Essa questão das mulheres no Brasil colonial muito me atrai. Porém, para vocês que são especialistas no assunto, gostaria de fazer-lhes a seguinte pergunta: É possível aplicar o conceito de gênero transportando-o para o Brasil colônia do séc. XVI? Claro, levando sempre em consideração o contexto da época vigente. Ou se estaria cometendo anacronismo uma vez que o conceito veio surgir séculos depois?! Aguardo ansiosamente uma resposta!
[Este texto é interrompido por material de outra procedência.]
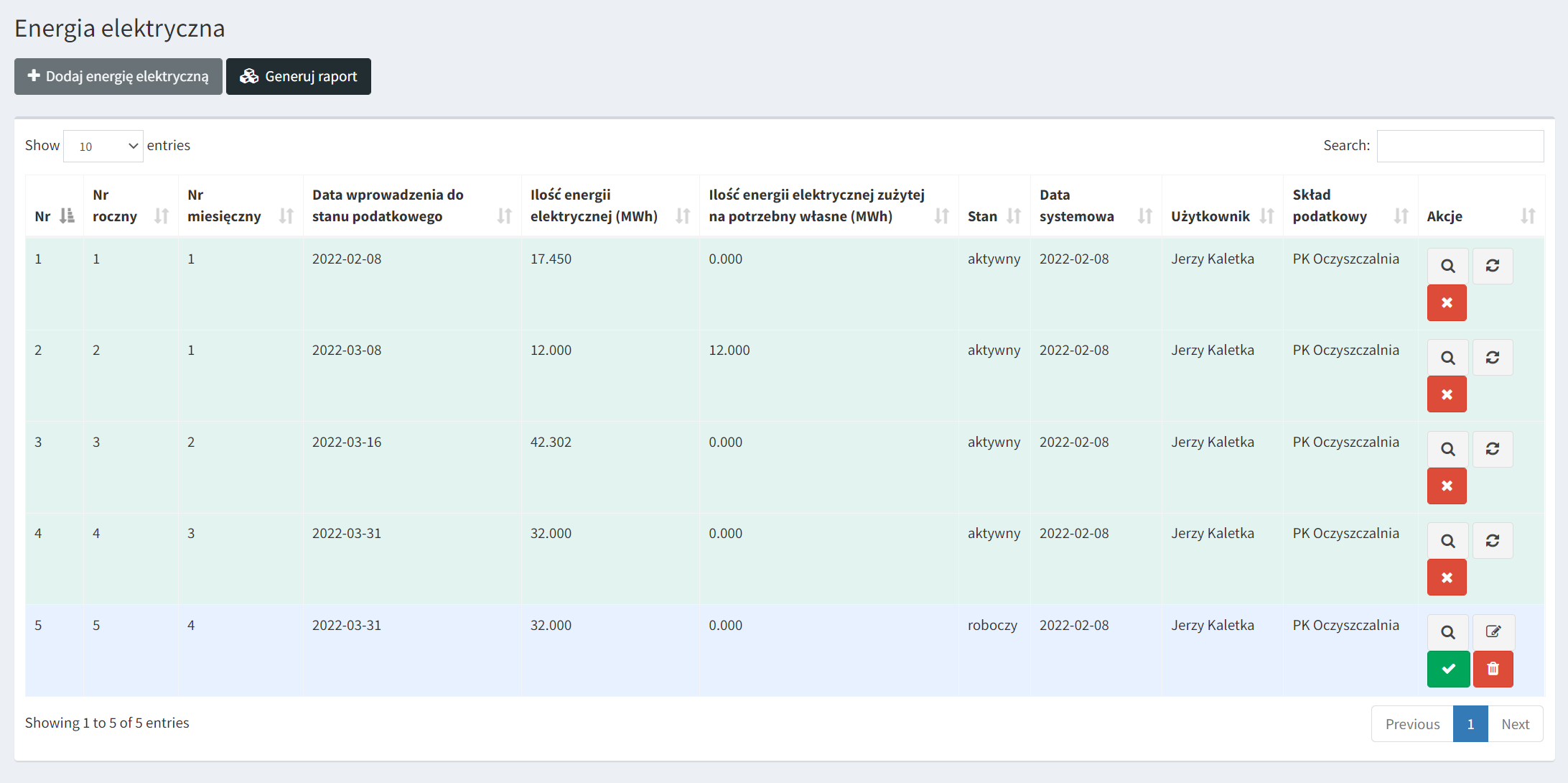Viewport: 1568px width, 783px height.
Task: Click the Dodaj energię elektryczną button
Action: 118,76
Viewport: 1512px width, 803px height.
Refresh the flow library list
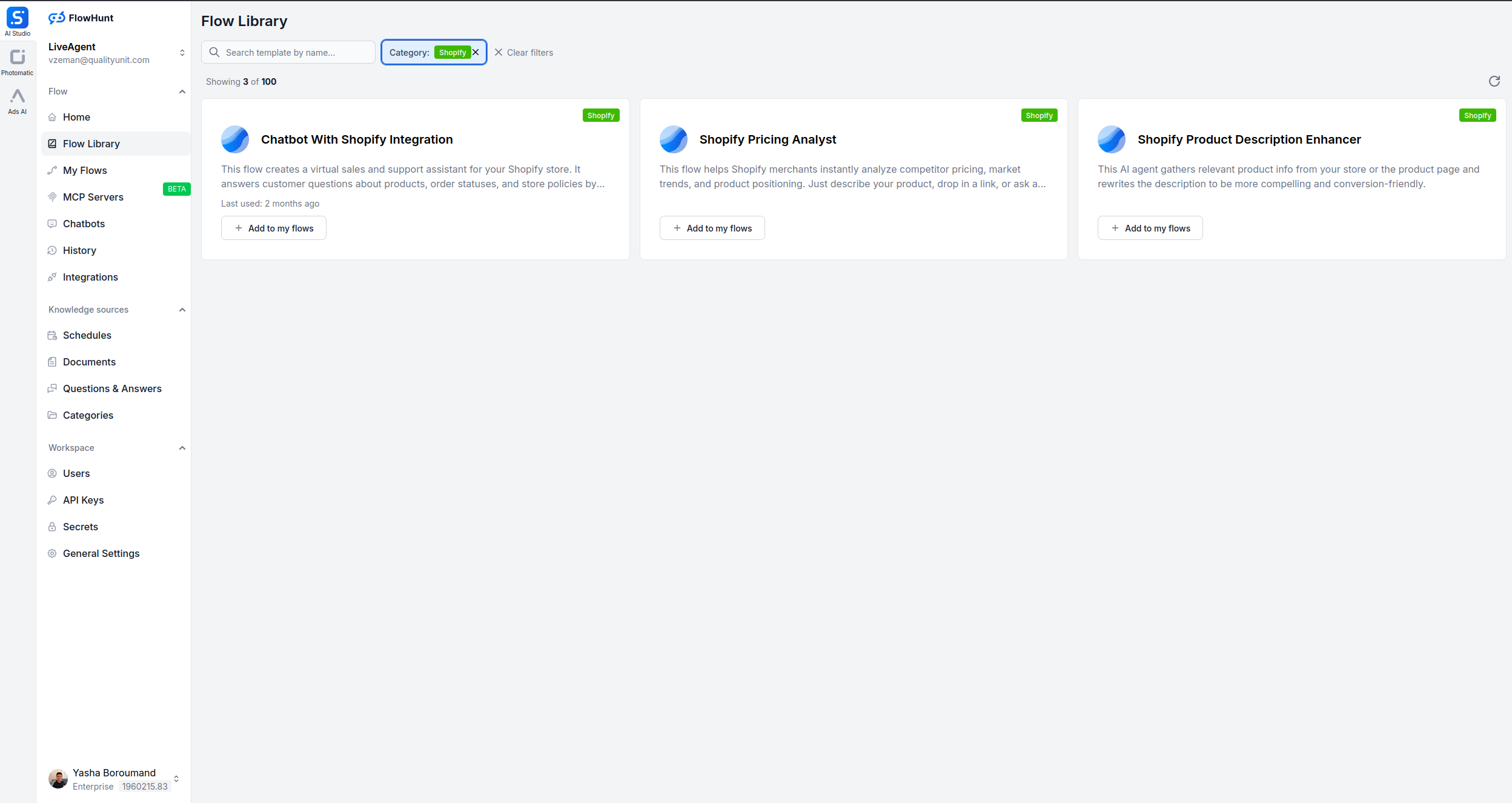(x=1493, y=81)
Nos meus livros você não encontrará esse conceito, a não ser utilizado de forma genérica. Prefiro sempre seguir o conselho de Lucien Febvre e ver o que significava a palavra em seu tempo. Use dicionários de época. Ele são um guia melhor do que os modismos teóricos que importamos do exterior. Mary del Priore
tenho uma tia doceira, em minas, que tinha uma casa sem marido, com filho, nora, netos e um monte de quase agregados, que trabalhavam na fazeção dos doces e no quintal. toda vez que ia visitá-la via gente comprando doces, vendendo figo, cidra e outras matérias primas que iam parar no tachos. e o povo da roça usava a casa dela como um hub logístico, deixavam depositados suas mercadorias (os frangos, frutas, verduras e legumes e outras pequenas colheitas) enquanto acertavam os detalhes das vendas e faziam suas comprinhas na cidade. a casa dela parecia uma venda, de tão movimentada.
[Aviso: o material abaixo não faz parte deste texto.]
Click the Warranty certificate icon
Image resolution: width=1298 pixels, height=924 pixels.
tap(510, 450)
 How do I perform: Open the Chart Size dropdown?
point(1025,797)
É isso mesmo, Rai. A história da sua tia é muito comum, desde os tempos coloniais. Os homens tinham o hábito de aventurar-se para outras regiões e deixar a mulher sozinha com os filhos, sem dinheiro, muitas vezes. Então, muitas mulheres foram obrigadas a ser chefes de família, e cumpriram o seu papel da melhor maneira possível. A ideia de que as mulheres só ficavam em casa naquela época é um pouco distorcida, isso acontecia mais entre as elites (mesmo assim houve casos de fazendeiras que cuidaram dos negócios sozinhas), as mais pobres sempre tiveram que trabalhar e enfrentar as dificuldades.
Post interessante, o q se observa é q a mulher tem seu papel de destaque, mesmo muitas vezes não obtendo o devido valor, sua luta trava as barreiras do tempo, sendo a base para muitas sociedades no decorrer da História, desde a sociedade indígena do período colonial perdurando até os nossos dias.